Words & Interview By Chad Kiser
King T is a legend. In 1988, Tipsy (as he’s also known) was joining MC Hammer and Too Short as one of the few West Coast acts signed to known labels like Capitol and Jive. During a career spanning four decades, Tila (as his friends refer to him) has released as many major label albums, Act A Fool, At Your Own Risk, Tha Triflin’ Album, and IV Life, introduced the world to Tha Alkaholiks and his Likwit Crew, unleashed one of the rawest emcees we’ve ever known in Xzibit, and has appeared on several classic songs with a who’s who of West Coast royalty by collaborating with Dr. Dre, Xzibit, MC Ren, DJ Muggs, Spice 1, Ice Cube, DJ Pooh, and Masta Ace, to name a few.
During this CrazyHood.com exclusive interview, King T runs down his beginnings in Hip Hop and the making of his 1988 debut with the help of long-time friend and producer DJ Pooh. We also get a peep into the ‘90s era with Dr. Dre, who signed Tila as one of the first artists of the Doc’s post-Death Row venture known as Aftermath Entertainment. In this interview, the Compton King reveals he was supposed to appear on a recent platinum album from the city, as well as his unheard collaboration with a G-Unit general.
Crazy Hood: As one of the first west coast artists to come out on a major label, making your debut in 1988 with Act A Fool, how did King T get in to rapping, and subsequently drop your first Capitol Records release?
King T: My main thing from the beginning was I wanted to be a DJ, I’m talking before Hip-Hop came to the West Coast, I didn’t know anything about rap, I was just into music. I loved to play music for my parents, and that’s all I knew. Once I got around 13 or 14 years old I really just wanted to be a disc jockey on the radio and in clubs. My mother moved me down to Texas at a young age to where I got my first opportunity to get on a radio station. I had took tricks down there that I had learned from listening to people like Egyptian Lover, Chris “The Glove” [Taylor], DJ Bobcat, Joe Cooley and I knew how to imitate it. They thought it was incredible down there and thought I was a prodigy and a genius. But I was still fukking up, I was young and my mother wanted me to go to school, but that wasn’t happening, so we moved back to California.

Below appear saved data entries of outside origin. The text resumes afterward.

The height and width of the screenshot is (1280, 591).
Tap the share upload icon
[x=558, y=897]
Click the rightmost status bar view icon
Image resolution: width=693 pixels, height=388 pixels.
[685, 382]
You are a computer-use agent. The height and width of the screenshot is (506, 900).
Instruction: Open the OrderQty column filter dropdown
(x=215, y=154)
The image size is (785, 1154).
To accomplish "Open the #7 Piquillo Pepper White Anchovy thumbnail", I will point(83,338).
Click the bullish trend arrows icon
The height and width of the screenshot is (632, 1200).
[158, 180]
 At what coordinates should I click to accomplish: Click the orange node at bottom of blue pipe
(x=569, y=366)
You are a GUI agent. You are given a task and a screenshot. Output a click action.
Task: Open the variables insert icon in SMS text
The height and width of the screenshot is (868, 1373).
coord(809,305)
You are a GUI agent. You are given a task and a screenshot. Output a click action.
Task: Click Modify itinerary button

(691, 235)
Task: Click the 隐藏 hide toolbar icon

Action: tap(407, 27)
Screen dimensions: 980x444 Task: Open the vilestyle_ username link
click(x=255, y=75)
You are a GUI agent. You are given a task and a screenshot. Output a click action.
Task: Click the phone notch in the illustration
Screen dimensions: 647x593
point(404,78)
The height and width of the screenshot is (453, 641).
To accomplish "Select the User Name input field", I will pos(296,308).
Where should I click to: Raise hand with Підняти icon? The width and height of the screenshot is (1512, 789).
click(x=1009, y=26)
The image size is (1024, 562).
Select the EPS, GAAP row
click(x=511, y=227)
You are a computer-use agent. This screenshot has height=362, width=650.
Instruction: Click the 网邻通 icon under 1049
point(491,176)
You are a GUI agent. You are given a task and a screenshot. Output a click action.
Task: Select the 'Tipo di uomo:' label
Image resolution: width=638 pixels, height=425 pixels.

I ran into a kid named Scotty D who was fukking with [the club party] Uncle Jamm’s Army, and that’s how I got put on to Compton; that’s how I met DJ Pooh and Bobcat and it was just a dream come true to run into these guys that I had idolized. Pooh gave me the name King T and we just started doing demos from there. Scotty D hooked us up with DJ Unknown and the Techno Hop [Records family], and see Techno Hop had already had Ice-T and “6 ‘N the Mornin” out and all that shyt. We went and did some songs like “Payback’s A Mutha,” ‘The Coolest,” “Ya Betta Bring A Gun,” and we didn’t get paid for that shyt, but we took it as paying our dues. We lucked up on a lot of shyt doing them records with Techno Hop because after we did that DJ Pooh and Bobcat went to New York to work with LL Cool J on the Bigger And Deffer album. So we took the records and gave them to [Grandmaster] Melle Mel and [Kool DJ] Red Alert, and it’s like “Payback’s A Mutha” was the first West Coast record to ever be played in New York. That’s how I really got my respect out there because we kept it with the boom-bap sound. A lot of the West Coast stuff out here was Electro except for a few people like Too Short and a couple of other cats. We tried to take stuff from LL, Rakim, and Kool G Rap and tried to put our west coast flavor on it. We did it and it ultimately got me a deal with Capitol Records, one of the first West Coast artists to get a major deal like that. And it was on after that!
Crazy Hood: That 1988 debut album Act A Fool is considered a classic hip-hop record on all coasts. Take me through the making of that record and working with DJ Pooh on that…
King T: It was just me and DJ Pooh; even though the logo says King T, we split everything. When we got the deal with Capitol, we flew to New York and recorded the Act A Fool record in New York and Chung King Studios. We wanted that sound, but we still wanted to keep it on a West Coast flavor type thing. Me and Pooh mapped all that out, it was just us and we enjoyed doing the album. That’s one thing people don’t know, is we started recording that album in New York, and taking the pictures was a real respectable photographer named Glen E. Friedman. He’s the one that gave us that image with the pictures, me walking with the shotgun on the front. He took all my album covers with Capitol. That made it a classic, the album cover.